Heather Margaret Ferguson FRSE, Professor of Medical Entomology and Disease Ecology, at Glasgow University; a specialist in researching mosquito vectors that spread malaria, in global regions where this is endemic, aiming to manage and control a disease which the World Health Organization estimates killed over 400,000 people in 2020. Ferguson co-chairs the WHO Vector Control Advisory Group and was elected as a Fellow of the Royal Society of Edinburgh in 2021.

Education and career 
Ferguson graduated BSc (Hons) in Zoology from the University of Toronto in 1995, and MSc from British Columbia University 1998, before completing her doctorate on malaria-parasite vector interactions during 1999 to 2013 in Cell, Animal and Population Biology at the University of Edinburgh.

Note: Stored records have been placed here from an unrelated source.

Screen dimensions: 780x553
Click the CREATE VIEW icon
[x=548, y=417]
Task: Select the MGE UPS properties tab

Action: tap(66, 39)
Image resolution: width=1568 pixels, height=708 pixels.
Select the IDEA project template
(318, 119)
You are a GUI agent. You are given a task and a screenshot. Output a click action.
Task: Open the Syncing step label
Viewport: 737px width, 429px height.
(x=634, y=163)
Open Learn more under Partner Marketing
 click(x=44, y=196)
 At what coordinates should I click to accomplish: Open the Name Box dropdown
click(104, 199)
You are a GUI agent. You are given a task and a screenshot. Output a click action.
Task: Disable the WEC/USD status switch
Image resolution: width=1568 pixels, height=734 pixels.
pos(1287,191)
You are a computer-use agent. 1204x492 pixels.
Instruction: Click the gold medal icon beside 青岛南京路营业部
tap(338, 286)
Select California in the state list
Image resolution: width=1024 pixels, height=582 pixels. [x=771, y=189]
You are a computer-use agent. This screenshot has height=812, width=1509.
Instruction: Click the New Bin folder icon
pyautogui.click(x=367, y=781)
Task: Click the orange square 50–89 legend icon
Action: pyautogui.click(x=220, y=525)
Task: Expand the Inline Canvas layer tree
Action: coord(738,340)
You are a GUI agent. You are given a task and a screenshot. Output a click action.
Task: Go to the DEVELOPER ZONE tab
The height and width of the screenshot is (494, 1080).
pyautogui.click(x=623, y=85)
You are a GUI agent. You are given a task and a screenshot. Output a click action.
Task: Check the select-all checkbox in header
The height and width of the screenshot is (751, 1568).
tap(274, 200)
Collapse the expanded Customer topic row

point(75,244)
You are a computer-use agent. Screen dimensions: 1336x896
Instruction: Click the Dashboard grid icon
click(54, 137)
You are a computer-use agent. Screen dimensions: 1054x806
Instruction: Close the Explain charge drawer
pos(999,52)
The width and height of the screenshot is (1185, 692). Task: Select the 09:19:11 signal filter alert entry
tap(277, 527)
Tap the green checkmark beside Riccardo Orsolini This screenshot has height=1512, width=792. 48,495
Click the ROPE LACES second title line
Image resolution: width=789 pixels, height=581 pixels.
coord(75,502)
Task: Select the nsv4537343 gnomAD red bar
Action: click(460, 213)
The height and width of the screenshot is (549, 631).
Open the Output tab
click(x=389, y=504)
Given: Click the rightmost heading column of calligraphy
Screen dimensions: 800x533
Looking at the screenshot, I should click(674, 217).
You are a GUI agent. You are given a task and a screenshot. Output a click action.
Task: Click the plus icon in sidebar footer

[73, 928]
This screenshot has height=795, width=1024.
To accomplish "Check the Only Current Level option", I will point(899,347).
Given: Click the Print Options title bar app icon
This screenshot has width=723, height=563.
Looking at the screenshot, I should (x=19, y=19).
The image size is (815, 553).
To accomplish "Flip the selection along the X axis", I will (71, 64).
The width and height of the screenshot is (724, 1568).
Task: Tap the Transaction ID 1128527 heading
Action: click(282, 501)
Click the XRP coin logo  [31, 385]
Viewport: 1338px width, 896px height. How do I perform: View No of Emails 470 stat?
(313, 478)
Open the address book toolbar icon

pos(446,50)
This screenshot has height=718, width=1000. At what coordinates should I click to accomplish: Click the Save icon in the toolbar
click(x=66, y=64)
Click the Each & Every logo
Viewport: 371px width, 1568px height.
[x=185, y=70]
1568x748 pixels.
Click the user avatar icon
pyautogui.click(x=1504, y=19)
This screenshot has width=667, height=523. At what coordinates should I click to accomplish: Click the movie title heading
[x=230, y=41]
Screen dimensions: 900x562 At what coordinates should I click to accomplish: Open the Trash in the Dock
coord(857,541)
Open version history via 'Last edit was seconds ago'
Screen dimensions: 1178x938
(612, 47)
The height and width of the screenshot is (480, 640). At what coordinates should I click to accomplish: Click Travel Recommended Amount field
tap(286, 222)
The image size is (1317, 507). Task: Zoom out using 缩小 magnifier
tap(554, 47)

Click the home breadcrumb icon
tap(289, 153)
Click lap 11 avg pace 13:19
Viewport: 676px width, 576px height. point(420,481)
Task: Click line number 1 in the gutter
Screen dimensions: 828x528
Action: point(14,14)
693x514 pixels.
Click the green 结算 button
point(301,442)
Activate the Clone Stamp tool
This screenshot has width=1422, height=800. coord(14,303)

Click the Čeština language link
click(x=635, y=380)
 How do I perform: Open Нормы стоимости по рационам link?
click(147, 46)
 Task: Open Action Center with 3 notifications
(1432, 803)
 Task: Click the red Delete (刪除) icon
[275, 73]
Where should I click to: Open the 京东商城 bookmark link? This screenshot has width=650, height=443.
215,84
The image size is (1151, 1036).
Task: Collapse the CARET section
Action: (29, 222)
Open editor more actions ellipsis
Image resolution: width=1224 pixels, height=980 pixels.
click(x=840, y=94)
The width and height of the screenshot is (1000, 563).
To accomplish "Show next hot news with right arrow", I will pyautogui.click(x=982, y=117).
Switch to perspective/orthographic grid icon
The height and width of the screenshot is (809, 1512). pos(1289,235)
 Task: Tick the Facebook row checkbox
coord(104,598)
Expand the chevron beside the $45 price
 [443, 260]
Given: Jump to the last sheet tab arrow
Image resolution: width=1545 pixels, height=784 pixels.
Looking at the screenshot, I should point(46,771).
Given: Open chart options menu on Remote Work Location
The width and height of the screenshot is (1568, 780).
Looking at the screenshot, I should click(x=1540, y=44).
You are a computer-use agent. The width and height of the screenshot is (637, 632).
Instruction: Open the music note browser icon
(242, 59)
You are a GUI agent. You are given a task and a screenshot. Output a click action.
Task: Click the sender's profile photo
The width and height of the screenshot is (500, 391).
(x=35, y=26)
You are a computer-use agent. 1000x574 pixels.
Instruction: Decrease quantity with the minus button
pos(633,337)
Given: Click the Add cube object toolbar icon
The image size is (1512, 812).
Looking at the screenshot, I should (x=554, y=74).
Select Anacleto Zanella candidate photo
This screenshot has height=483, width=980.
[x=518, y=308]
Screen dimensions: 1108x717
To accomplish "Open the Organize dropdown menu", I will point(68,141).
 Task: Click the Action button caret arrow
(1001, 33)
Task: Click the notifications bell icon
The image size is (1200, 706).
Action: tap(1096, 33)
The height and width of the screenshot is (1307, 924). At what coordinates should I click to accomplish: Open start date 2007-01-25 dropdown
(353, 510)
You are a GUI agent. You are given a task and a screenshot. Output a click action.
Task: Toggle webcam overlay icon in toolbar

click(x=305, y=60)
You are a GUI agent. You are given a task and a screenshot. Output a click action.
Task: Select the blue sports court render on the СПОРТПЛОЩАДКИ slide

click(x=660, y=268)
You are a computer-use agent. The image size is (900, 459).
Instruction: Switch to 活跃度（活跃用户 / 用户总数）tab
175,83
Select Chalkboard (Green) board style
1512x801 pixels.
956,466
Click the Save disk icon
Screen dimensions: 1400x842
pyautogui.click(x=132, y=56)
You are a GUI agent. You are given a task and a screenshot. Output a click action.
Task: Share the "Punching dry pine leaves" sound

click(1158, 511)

From 2004-2006 she did post-doctoral research seconded from the Laboratory of Entomology, Wageningen University, Netherlands to Tanzania at the Ifakara Health Institute, Morogoro, where she still continues her work (2021) as a visiting scientist.

From 2006-12, Ferguson was funded by BBSRC David Phillips Fellowship in the Glasgow University department of Biodiversity, Animal Health & Comparative Medicine, as a lecturer, and from 2013, as senior lecturer, and reader.

Research 
Ferguson's research output is collated by the University of Glasgow.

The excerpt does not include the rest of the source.